Of course the Bedouin tout knows that, and he uses it to his advantage.
"Don't be frightened you want camel ride? You know how much for camel ride?"
"Twenty pounds," I say in Egyptian Arabic, trying to simultaneously extract us from the exchange, but also not seem too unfriendly. It's a tricky interaction, and one that we will repeat dozens of times before the day is over. Along with unsightly litter and tacky souvenirs like dancing camel dolls and plastic Cleopatra heads, aggressive touts are one of the unavoidable irritations of visiting the oldest, most famous tourist destination on Earth.
This is my fourth trip out to the pyramids of Giza, one of which is the Great Pyramid, also known as the Pyramid of Cheops. This is the only wonder of the original Seven Wonders of the World that's still standing, and even on the fourth visit it still inspires a sense of wonder. I'm suitably impressed by the ingenuity and skill that went into constructing a 480 foot monument made of blocks that weigh about 2.5 tons each, accomplished more than 4500 years ago, millennia before the advent of forklifts and cranes. However, this isn't what really gets me fired up about the pyramids. The thrilling part for me is what they're made of.

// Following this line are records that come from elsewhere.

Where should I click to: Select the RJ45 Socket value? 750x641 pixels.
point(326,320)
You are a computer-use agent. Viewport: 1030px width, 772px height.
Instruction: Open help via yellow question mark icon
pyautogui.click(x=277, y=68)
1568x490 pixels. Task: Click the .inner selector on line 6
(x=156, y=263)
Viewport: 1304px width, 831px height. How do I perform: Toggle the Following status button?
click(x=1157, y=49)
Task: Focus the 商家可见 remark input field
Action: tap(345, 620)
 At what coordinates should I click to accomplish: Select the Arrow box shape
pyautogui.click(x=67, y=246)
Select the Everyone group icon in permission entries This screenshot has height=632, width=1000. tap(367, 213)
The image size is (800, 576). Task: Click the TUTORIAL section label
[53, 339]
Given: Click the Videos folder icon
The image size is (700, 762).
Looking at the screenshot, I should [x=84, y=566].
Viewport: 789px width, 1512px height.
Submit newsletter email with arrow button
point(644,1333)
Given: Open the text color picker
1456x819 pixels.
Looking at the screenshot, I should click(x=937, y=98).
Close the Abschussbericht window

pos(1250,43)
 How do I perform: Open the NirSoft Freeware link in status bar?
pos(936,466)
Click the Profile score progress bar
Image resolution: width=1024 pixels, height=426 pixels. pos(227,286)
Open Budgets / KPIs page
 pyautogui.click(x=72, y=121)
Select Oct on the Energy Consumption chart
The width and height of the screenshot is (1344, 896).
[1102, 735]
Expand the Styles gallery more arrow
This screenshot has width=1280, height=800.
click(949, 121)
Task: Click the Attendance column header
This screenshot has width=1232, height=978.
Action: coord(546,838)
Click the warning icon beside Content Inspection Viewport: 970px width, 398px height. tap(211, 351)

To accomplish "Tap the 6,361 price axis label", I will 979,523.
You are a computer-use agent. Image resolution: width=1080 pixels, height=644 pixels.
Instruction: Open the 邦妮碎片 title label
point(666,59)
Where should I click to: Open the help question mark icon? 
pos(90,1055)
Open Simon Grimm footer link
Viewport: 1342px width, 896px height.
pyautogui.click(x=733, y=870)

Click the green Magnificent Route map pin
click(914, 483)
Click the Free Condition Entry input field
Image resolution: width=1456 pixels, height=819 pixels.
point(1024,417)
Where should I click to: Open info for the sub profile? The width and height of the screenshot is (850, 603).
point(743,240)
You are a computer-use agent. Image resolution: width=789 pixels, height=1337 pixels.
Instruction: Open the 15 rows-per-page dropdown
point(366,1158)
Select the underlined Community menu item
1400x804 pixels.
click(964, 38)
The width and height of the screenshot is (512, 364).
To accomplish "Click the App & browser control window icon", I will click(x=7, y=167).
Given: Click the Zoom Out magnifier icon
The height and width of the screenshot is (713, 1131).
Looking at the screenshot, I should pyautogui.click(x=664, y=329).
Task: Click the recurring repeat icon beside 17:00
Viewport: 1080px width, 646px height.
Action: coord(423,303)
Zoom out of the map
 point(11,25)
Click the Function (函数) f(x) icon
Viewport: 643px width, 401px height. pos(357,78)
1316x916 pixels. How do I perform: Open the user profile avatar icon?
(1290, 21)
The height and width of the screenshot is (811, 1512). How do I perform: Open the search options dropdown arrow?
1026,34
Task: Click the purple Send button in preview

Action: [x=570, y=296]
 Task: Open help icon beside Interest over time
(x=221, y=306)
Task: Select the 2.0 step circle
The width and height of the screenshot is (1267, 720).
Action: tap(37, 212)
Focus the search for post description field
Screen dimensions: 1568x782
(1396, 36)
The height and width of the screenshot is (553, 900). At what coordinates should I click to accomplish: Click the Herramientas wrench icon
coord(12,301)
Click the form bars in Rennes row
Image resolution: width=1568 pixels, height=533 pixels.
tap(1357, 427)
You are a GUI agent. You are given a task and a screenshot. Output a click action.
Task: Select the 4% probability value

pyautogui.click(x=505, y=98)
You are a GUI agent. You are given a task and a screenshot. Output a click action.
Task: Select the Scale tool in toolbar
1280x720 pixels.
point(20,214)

The majority of stone blocks used to build the pyramids are a kind of rock called "nummulitic limestone." Limestone just means they're comprised of calcium carbonate, but the nummulitic part means that the calcium carbonate in question is predominantly the fossil shells of a marine protist called Nummulites (the genus name), which belongs to the larger taxonomic group Foraminifera. In fact, the very first Foraminifera ever noted was a nummulite from the Great Pyramids. Herodotus, a Greek historian from the 5th century B.C., was the first to write about them, and he called them Nummulites after the Latin word nummulus, meaning coin, which is a pretty good description of their shape. Of course he didn't know that they were marine protists he thought they were petrified lentils dropped by the laborers who built the pyramids.
In fact, the Nummulites in the pyramids are a lot older than that. They lived during the Eocene, which is the name we give to the period of time starting about 56 million years ago and ending 34 million years ago. During this time most of northern Africa, including Egypt, as well as southern Europe, was covered by an ocean we now call the Tethys ocean. Nummulites, (along with a lot of other creatures) lived on the bottom of the shallow areas of this ocean. Over millions of years, their shells piled up, creating the rocks that were quarried to build the pyramids.
That's pretty impressive, but there's a lot more to Nummulites than their potential to make good bricks!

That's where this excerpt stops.